**Items from a data source:**
────────────────────────────────────────
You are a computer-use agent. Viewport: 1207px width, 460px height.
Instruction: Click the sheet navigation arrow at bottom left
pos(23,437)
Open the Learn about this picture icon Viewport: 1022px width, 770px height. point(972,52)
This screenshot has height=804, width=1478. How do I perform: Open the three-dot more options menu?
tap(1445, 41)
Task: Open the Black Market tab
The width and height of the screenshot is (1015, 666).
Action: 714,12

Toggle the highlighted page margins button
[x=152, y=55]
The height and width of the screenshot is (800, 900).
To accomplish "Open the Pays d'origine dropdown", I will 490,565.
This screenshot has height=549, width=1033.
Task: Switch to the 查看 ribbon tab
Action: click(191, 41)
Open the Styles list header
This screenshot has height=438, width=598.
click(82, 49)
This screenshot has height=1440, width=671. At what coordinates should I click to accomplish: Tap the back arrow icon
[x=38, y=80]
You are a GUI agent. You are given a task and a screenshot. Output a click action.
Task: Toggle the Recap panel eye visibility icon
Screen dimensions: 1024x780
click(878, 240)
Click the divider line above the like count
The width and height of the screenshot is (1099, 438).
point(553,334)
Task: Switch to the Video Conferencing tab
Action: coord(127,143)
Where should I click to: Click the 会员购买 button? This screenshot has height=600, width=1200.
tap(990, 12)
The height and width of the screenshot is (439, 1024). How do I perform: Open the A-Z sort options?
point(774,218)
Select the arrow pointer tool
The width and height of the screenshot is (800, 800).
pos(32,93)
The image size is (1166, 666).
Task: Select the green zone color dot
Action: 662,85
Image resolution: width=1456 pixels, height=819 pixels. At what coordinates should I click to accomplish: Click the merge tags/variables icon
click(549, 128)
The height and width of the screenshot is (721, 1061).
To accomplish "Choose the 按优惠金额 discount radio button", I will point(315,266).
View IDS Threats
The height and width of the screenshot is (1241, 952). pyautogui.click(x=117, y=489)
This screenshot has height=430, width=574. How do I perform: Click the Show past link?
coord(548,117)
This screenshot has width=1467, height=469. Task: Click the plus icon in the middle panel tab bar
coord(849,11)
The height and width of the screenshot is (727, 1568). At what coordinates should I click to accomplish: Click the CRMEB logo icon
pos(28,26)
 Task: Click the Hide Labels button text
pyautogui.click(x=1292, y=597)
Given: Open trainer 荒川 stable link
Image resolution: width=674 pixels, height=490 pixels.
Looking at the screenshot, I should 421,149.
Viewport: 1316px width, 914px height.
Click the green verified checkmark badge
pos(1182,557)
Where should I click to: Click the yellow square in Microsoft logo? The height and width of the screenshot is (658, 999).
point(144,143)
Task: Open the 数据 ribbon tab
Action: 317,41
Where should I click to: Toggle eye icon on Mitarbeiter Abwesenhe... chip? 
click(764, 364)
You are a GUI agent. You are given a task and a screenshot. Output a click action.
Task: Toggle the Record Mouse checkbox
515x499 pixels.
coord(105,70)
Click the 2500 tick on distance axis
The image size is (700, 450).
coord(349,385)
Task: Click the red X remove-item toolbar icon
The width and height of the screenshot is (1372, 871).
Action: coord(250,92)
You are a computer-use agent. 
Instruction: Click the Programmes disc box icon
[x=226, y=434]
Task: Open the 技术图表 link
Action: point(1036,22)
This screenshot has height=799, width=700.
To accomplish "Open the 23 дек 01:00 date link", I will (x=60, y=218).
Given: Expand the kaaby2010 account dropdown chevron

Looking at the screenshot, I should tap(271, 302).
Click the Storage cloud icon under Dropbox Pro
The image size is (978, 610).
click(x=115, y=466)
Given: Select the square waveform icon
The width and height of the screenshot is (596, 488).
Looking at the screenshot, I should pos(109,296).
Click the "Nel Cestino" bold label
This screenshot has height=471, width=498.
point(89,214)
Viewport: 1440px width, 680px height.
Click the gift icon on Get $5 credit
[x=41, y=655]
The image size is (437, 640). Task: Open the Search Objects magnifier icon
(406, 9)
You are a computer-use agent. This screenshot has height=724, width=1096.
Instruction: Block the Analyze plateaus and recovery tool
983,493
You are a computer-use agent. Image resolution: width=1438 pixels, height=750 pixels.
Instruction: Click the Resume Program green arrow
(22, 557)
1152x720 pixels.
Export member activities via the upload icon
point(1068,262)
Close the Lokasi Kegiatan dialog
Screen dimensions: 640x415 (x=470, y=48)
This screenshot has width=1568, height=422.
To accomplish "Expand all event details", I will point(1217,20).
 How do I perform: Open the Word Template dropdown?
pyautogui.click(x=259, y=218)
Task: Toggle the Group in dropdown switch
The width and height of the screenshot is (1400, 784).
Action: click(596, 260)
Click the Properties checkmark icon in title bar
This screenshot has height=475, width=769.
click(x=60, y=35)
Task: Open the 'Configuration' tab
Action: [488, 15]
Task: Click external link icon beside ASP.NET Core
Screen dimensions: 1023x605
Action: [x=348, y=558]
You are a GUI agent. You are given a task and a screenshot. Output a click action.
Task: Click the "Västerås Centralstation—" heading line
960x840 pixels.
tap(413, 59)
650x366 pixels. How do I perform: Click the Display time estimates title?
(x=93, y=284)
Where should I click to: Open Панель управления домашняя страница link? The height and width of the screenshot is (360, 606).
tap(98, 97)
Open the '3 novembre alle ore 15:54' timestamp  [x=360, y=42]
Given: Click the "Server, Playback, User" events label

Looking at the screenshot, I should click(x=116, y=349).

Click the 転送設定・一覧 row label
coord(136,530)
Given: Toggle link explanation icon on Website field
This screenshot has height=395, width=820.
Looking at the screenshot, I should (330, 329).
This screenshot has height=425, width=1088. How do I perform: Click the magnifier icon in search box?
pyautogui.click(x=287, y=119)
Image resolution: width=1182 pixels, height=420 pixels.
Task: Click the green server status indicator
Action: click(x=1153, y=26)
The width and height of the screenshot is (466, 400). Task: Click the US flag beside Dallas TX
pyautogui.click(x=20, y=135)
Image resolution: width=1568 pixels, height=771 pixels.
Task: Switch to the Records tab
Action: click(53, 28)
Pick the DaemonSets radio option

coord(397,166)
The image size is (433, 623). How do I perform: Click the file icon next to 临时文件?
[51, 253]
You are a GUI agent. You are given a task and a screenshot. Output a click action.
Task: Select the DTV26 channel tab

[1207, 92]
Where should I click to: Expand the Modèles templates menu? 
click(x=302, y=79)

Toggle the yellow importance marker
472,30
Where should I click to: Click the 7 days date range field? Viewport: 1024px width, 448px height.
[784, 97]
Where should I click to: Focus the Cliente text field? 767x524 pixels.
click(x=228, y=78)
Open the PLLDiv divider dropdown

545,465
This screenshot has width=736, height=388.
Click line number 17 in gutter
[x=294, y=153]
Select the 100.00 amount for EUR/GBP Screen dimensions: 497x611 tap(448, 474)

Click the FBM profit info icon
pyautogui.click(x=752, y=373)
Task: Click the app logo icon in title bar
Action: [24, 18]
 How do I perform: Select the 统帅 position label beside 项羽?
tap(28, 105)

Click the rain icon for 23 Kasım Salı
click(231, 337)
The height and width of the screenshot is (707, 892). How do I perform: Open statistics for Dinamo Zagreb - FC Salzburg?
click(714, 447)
────────────────────────────────────────
**TASK TO COMPLETE:**
Repeat each entry word for word.

**EXERCISE SOLUTION:**
You are a computer-use agent. Viewport: 1207px width, 460px height.
Instruction: Click the sheet navigation arrow at bottom left
pos(23,437)
Open the Learn about this picture icon Viewport: 1022px width, 770px height. point(972,52)
This screenshot has height=804, width=1478. How do I perform: Open the three-dot more options menu?
tap(1445, 41)
Task: Open the Black Market tab
The width and height of the screenshot is (1015, 666).
Action: 714,12

Toggle the highlighted page margins button
[x=152, y=55]
The height and width of the screenshot is (800, 900).
To accomplish "Open the Pays d'origine dropdown", I will 490,565.
This screenshot has height=549, width=1033.
Task: Switch to the 查看 ribbon tab
Action: click(191, 41)
Open the Styles list header
This screenshot has height=438, width=598.
click(82, 49)
This screenshot has height=1440, width=671. At what coordinates should I click to accomplish: Tap the back arrow icon
[x=38, y=80]
You are a GUI agent. You are given a task and a screenshot. Output a click action.
Task: Toggle the Recap panel eye visibility icon
Screen dimensions: 1024x780
click(878, 240)
Click the divider line above the like count
The width and height of the screenshot is (1099, 438).
point(553,334)
Task: Switch to the Video Conferencing tab
Action: coord(127,143)
Where should I click to: Click the 会员购买 button? This screenshot has height=600, width=1200.
tap(990, 12)
The height and width of the screenshot is (439, 1024). How do I perform: Open the A-Z sort options?
point(774,218)
Select the arrow pointer tool
The width and height of the screenshot is (800, 800).
pos(32,93)
The image size is (1166, 666).
Task: Select the green zone color dot
Action: 662,85
Image resolution: width=1456 pixels, height=819 pixels. At what coordinates should I click to accomplish: Click the merge tags/variables icon
click(549, 128)
The height and width of the screenshot is (721, 1061).
To accomplish "Choose the 按优惠金额 discount radio button", I will point(315,266).
View IDS Threats
The height and width of the screenshot is (1241, 952). pyautogui.click(x=117, y=489)
This screenshot has height=430, width=574. How do I perform: Click the Show past link?
coord(548,117)
This screenshot has width=1467, height=469. Task: Click the plus icon in the middle panel tab bar
coord(849,11)
The height and width of the screenshot is (727, 1568). At what coordinates should I click to accomplish: Click the CRMEB logo icon
pos(28,26)
 Task: Click the Hide Labels button text
pyautogui.click(x=1292, y=597)
Given: Open trainer 荒川 stable link
Image resolution: width=674 pixels, height=490 pixels.
Looking at the screenshot, I should 421,149.
Viewport: 1316px width, 914px height.
Click the green verified checkmark badge
pos(1182,557)
Where should I click to: Click the yellow square in Microsoft logo? The height and width of the screenshot is (658, 999).
point(144,143)
Task: Open the 数据 ribbon tab
Action: 317,41
Where should I click to: Toggle eye icon on Mitarbeiter Abwesenhe... chip? 
click(764, 364)
You are a GUI agent. You are given a task and a screenshot. Output a click action.
Task: Toggle the Record Mouse checkbox
515x499 pixels.
coord(105,70)
Click the 2500 tick on distance axis
The image size is (700, 450).
coord(349,385)
Task: Click the red X remove-item toolbar icon
The width and height of the screenshot is (1372, 871).
Action: coord(250,92)
You are a computer-use agent. 
Instruction: Click the Programmes disc box icon
[x=226, y=434]
Task: Open the 技术图表 link
Action: point(1036,22)
This screenshot has height=799, width=700.
To accomplish "Open the 23 дек 01:00 date link", I will (x=60, y=218).
Given: Expand the kaaby2010 account dropdown chevron

Looking at the screenshot, I should tap(271, 302).
Click the Storage cloud icon under Dropbox Pro
The image size is (978, 610).
click(x=115, y=466)
Given: Select the square waveform icon
The width and height of the screenshot is (596, 488).
Looking at the screenshot, I should pos(109,296).
Click the "Nel Cestino" bold label
This screenshot has height=471, width=498.
point(89,214)
Viewport: 1440px width, 680px height.
Click the gift icon on Get $5 credit
[x=41, y=655]
The image size is (437, 640). Task: Open the Search Objects magnifier icon
(406, 9)
You are a computer-use agent. This screenshot has height=724, width=1096.
Instruction: Block the Analyze plateaus and recovery tool
983,493
You are a computer-use agent. Image resolution: width=1438 pixels, height=750 pixels.
Instruction: Click the Resume Program green arrow
(22, 557)
1152x720 pixels.
Export member activities via the upload icon
point(1068,262)
Close the Lokasi Kegiatan dialog
Screen dimensions: 640x415 (x=470, y=48)
This screenshot has width=1568, height=422.
To accomplish "Expand all event details", I will point(1217,20).
 How do I perform: Open the Word Template dropdown?
pyautogui.click(x=259, y=218)
Task: Toggle the Group in dropdown switch
The width and height of the screenshot is (1400, 784).
Action: click(596, 260)
Click the Properties checkmark icon in title bar
This screenshot has height=475, width=769.
click(x=60, y=35)
Task: Open the 'Configuration' tab
Action: [488, 15]
Task: Click external link icon beside ASP.NET Core
Screen dimensions: 1023x605
Action: [x=348, y=558]
You are a GUI agent. You are given a task and a screenshot. Output a click action.
Task: Click the "Västerås Centralstation—" heading line
960x840 pixels.
tap(413, 59)
650x366 pixels. How do I perform: Click the Display time estimates title?
(x=93, y=284)
Where should I click to: Open Панель управления домашняя страница link? The height and width of the screenshot is (360, 606).
tap(98, 97)
Open the '3 novembre alle ore 15:54' timestamp  [x=360, y=42]
Given: Click the "Server, Playback, User" events label

Looking at the screenshot, I should click(x=116, y=349).

Click the 転送設定・一覧 row label
coord(136,530)
Given: Toggle link explanation icon on Website field
This screenshot has height=395, width=820.
Looking at the screenshot, I should (330, 329).
This screenshot has height=425, width=1088. How do I perform: Click the magnifier icon in search box?
pyautogui.click(x=287, y=119)
Image resolution: width=1182 pixels, height=420 pixels.
Task: Click the green server status indicator
Action: click(x=1153, y=26)
The width and height of the screenshot is (466, 400). Task: Click the US flag beside Dallas TX
pyautogui.click(x=20, y=135)
Image resolution: width=1568 pixels, height=771 pixels.
Task: Switch to the Records tab
Action: click(53, 28)
Pick the DaemonSets radio option

coord(397,166)
The image size is (433, 623). How do I perform: Click the file icon next to 临时文件?
[51, 253]
You are a GUI agent. You are given a task and a screenshot. Output a click action.
Task: Select the DTV26 channel tab

[1207, 92]
Where should I click to: Expand the Modèles templates menu? 
click(x=302, y=79)

Toggle the yellow importance marker
472,30
Where should I click to: Click the 7 days date range field? Viewport: 1024px width, 448px height.
[784, 97]
Where should I click to: Focus the Cliente text field? 767x524 pixels.
click(x=228, y=78)
Open the PLLDiv divider dropdown

545,465
This screenshot has width=736, height=388.
Click line number 17 in gutter
[x=294, y=153]
Select the 100.00 amount for EUR/GBP Screen dimensions: 497x611 tap(448, 474)

Click the FBM profit info icon
pyautogui.click(x=752, y=373)
Task: Click the app logo icon in title bar
Action: [24, 18]
 How do I perform: Select the 统帅 position label beside 项羽?
tap(28, 105)

Click the rain icon for 23 Kasım Salı
click(231, 337)
The height and width of the screenshot is (707, 892). How do I perform: Open statistics for Dinamo Zagreb - FC Salzburg?
click(714, 447)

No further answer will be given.